L’avocate de, [R], [H] n’a formulé aucune observation sur la régulière de la procédure et a précisé concernant le bien-fondé de la mesure qu’une mainlevée de celle-ci était envisagée pour poursuivre les soins en hospitalisation libre.
*
Concernant la régularité des décisions administratives d’hospitalisation et de saisine du juge
L’admission en soins psychiatriques de, [R], [H] a été prononcée par un arrêté préfectoral faisant référence au certificat médical d’admission qui décrit les symptômes permettant de caractériser l’existence de troubles mentaux de nature à compromettre la sûreté des personnes ou à porter atteinte de façon grave à l’ordre public nécessitant des soins en hospitalisation complète.
Les dispositions de l’article L 321I-2-2 concernant la période d’observation ont été respectées s’agissant de la rédaction des certificats médicaux de 24 heures et de 72 heures relatifs à l’état mental du patient, ceux-ci concluant à la nécessité de poursuive les soins psychiatriques en hospitalisation complète.
La saisine du juge chargé du contrôle de la mesure est intervenue dans les délais prescrits, soit dans les huit jours de la décision d’admission, le délai de douze jours à compter de la date du prononcé de celle-ci (article L 3211-12-1) pour le contrôle obligatoire de sa régularité n’étant pas expiré.
En l’absence de toute contestation, les décisions administratives d’admission et de maintien des soins psychiatriques concernant, [R], [H] doivent être jugées régulières, de même que la saisine du juge chargé du contrôle de la mesure.
Concernant le bien-fondé de la mesure
Conformément à une jurisprudence constante de la cour de cassation, le magistrat du siège doit apprécier le bien-fondé de la mesure au regard des certificats médicaux communiqués et ne peut substituer son avis à l’évaluation médicale des troubles psychiatriques du patient.
Les pièces médicales du dossier – le certificat médical d’admission, le certificat médical des 24 heures, le certificat médical des 72 heures, l’avis médical rédigé pour l’audience – confirment de façon suffisamment précise et circonstanciée la persistance de certains troubles pouvant justifier la poursuite d’une mesure d’hospitalisation en soins psychiatriques sans consentement.
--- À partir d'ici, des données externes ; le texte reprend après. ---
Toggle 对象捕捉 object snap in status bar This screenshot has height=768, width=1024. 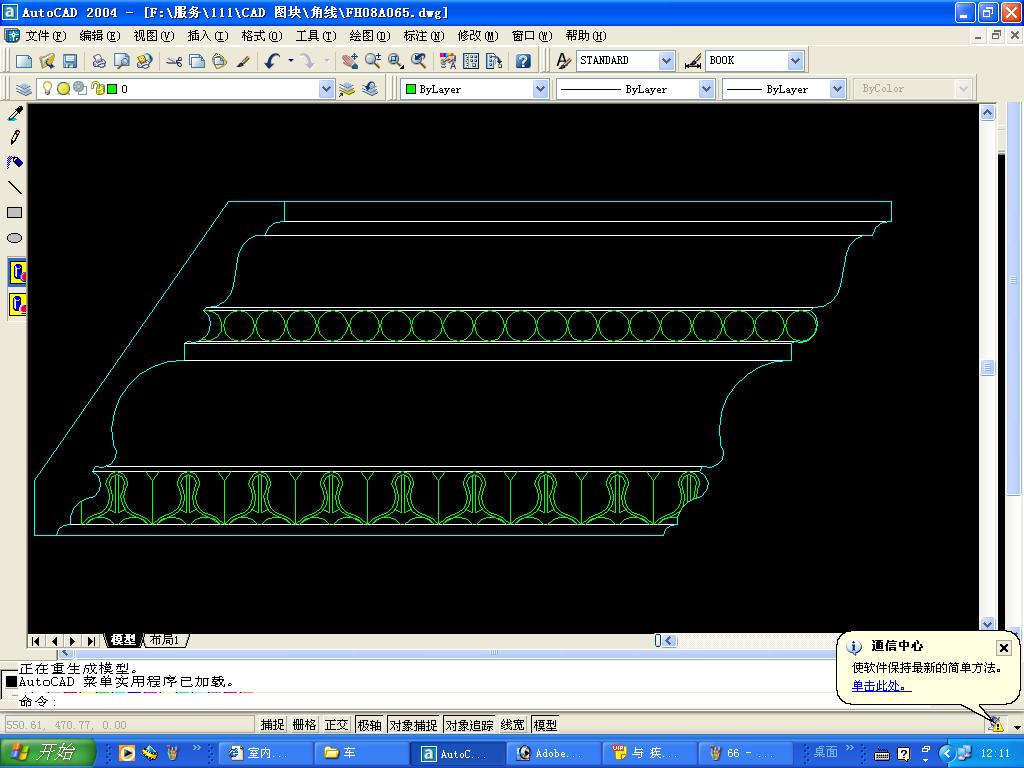coord(413,725)
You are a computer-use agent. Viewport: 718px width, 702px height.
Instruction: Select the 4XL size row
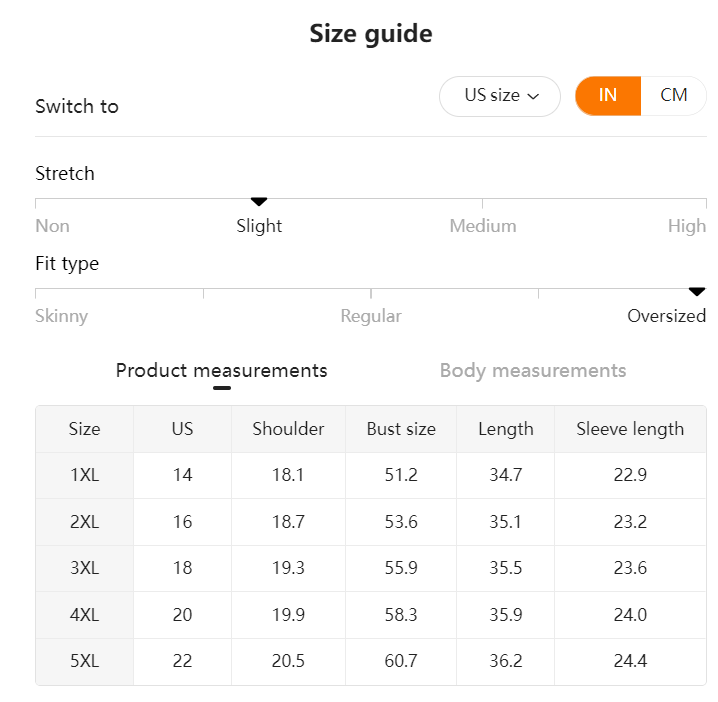84,615
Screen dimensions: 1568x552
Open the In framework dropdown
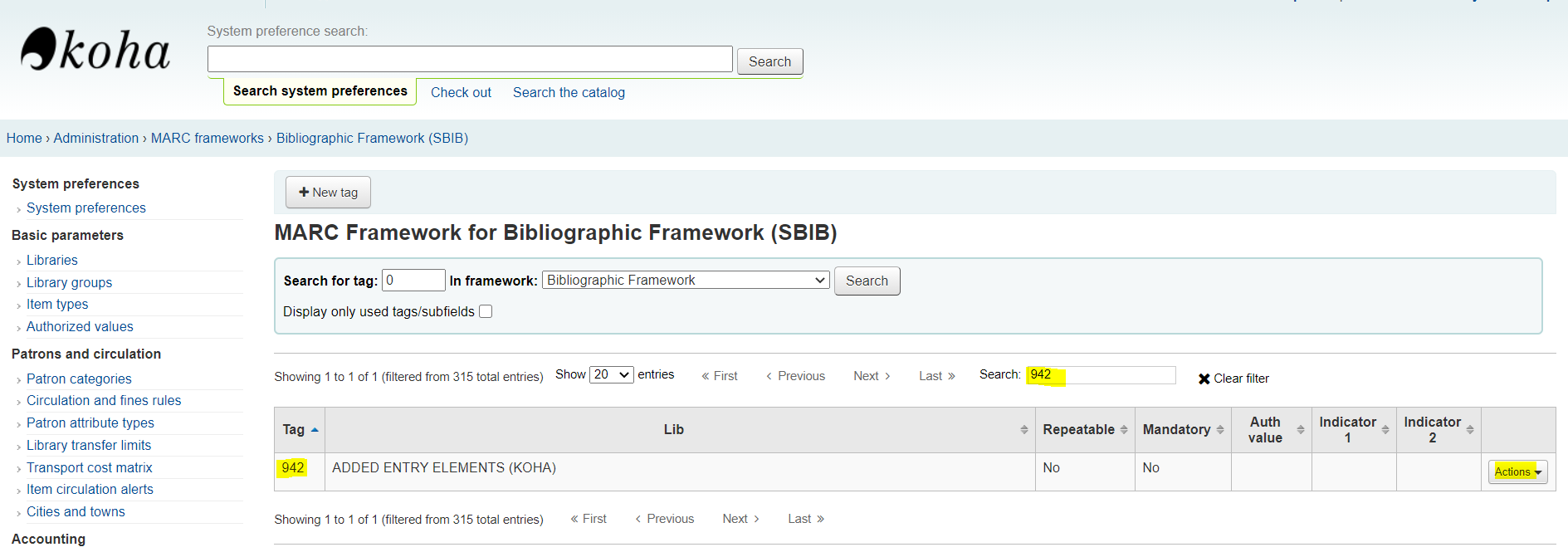click(x=685, y=281)
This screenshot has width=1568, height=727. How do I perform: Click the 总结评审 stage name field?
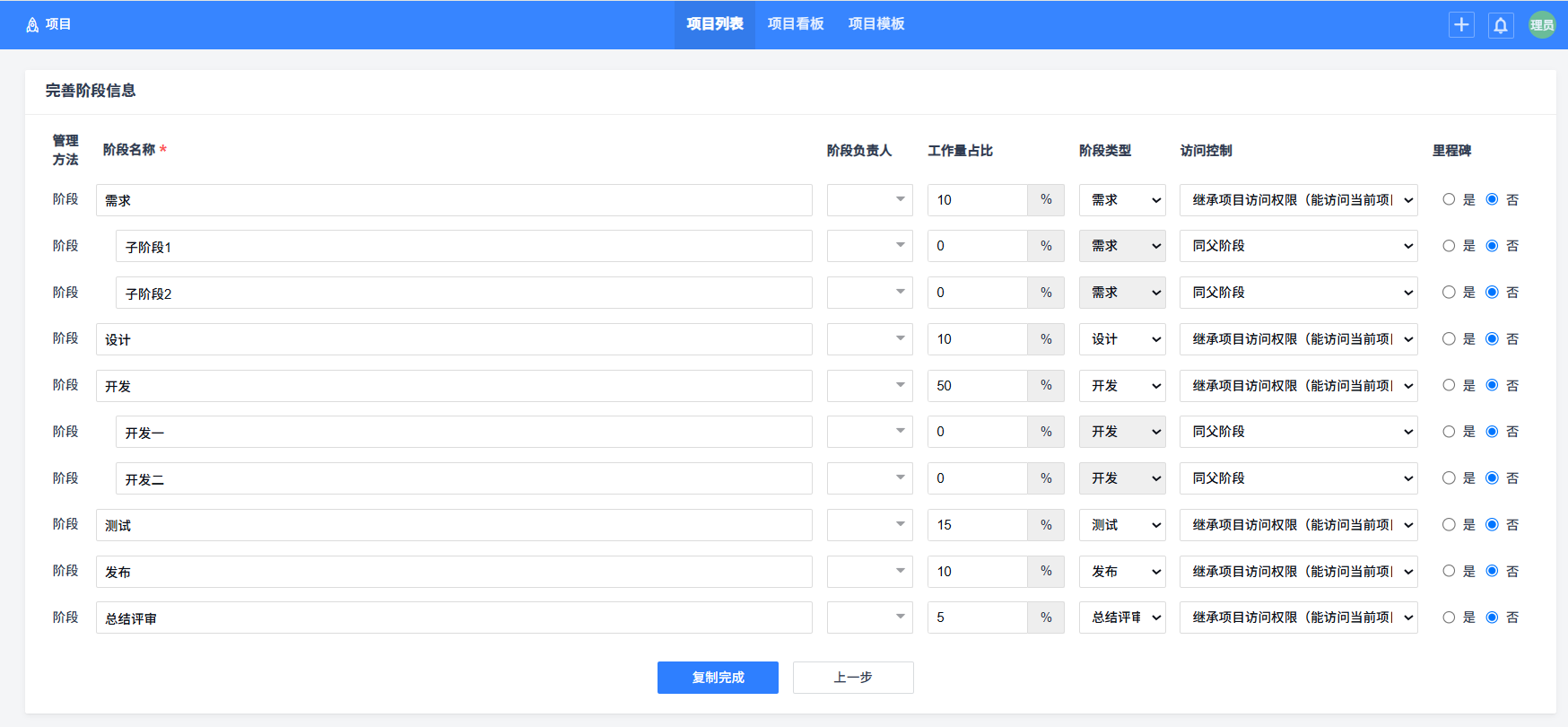point(454,618)
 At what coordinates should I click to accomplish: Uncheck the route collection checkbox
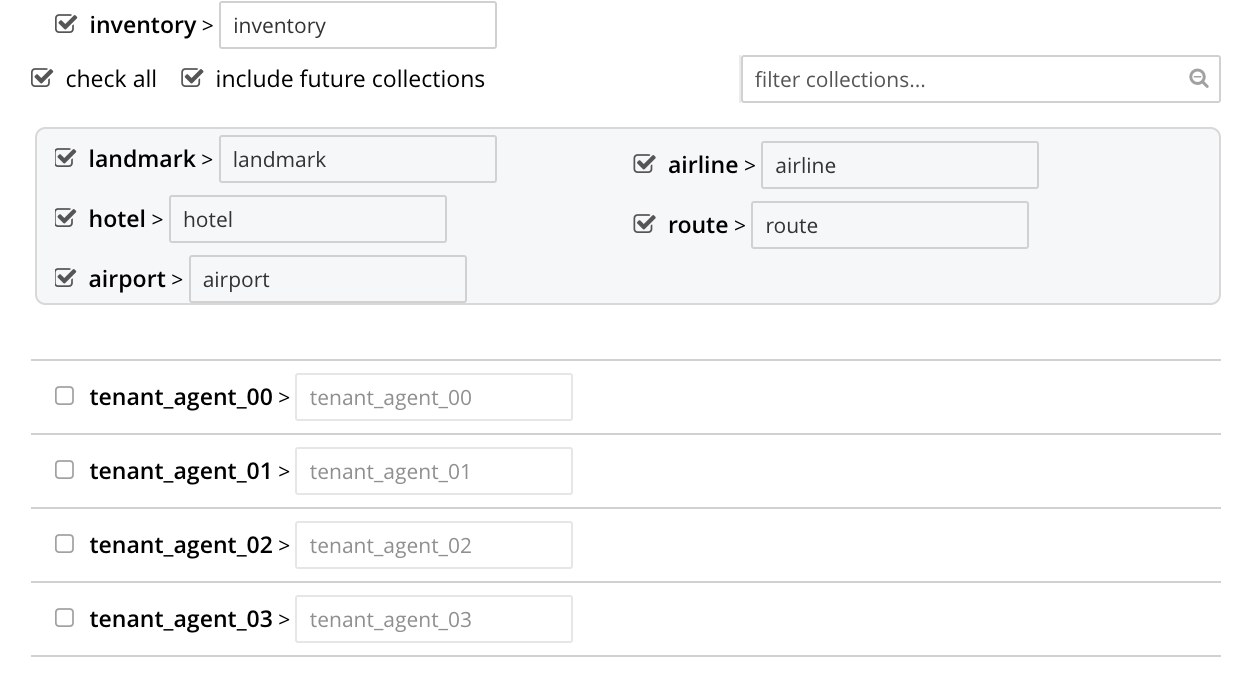tap(644, 224)
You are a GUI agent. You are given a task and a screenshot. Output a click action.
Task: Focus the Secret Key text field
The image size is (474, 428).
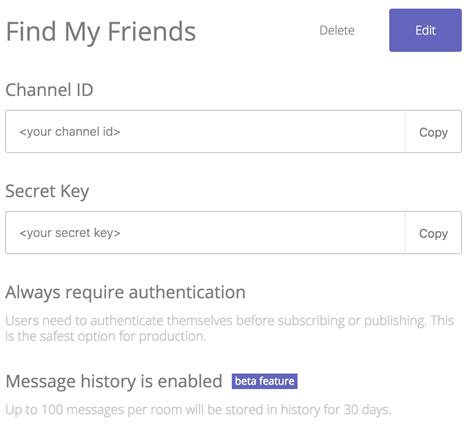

Compte tenu de cette situation et des propos tenus à l’audience qui témoignent à minima d’une certaine fragilité il y a lieu d’admettre qu’il est suffisamment établi chez, [R], [H] l’existence d’un état dont elle n’a pas une pleine conscience nécessitant actuellement la poursuite des soins psychiatriques sous la forme d’une hospitalisation complète afin de s’assurer de la stabilisation de son état clinique, les troubles dont elle souffre marqués par les comportements agressifs étant manifestement susceptibles de la conduire en cas de décompensation à commettre des actes de nature à compromettre la sûreté des personnes ou porter atteinte de façon grave à l’ordre public.
Par ces motifs
Nous, magistrat du tribunal judiciaire de Troyes statuant par ordonnance réputée contradictoire par mise à disposition au greffe et en premier ressort :
Constatons la régularité de la procédure d’admission de, [R], [H] en soins psychiatriques sans consentement sous la forme d’une hospitalisation complète,
Autorisons le maintien de l’hospitalisation complète en soins psychiatriques sans consentement de, [R], [H] ,
Informons les parties que la présente ordonnance est susceptible d’appel devant le premier président de la cour d’appel de Reims dans un délai de 10 jours à compter de sa notification et que cet appel doit être formé par déclaration motivée transmise par tout moyen au greffe de la cour d’appel de Reims ;
Laissons les dépens à la charge du Trésor Public.
La présente ordonnance a été signée par Luc CHAPOUTOT, magistrat du siège du tribunal judiciaire de Troyes chargé du contrôle des mesures privatives et restrictives de liberté prévues par le code de la santé publique, et par Mélina VIDET, greffier, le 20 mars 2026.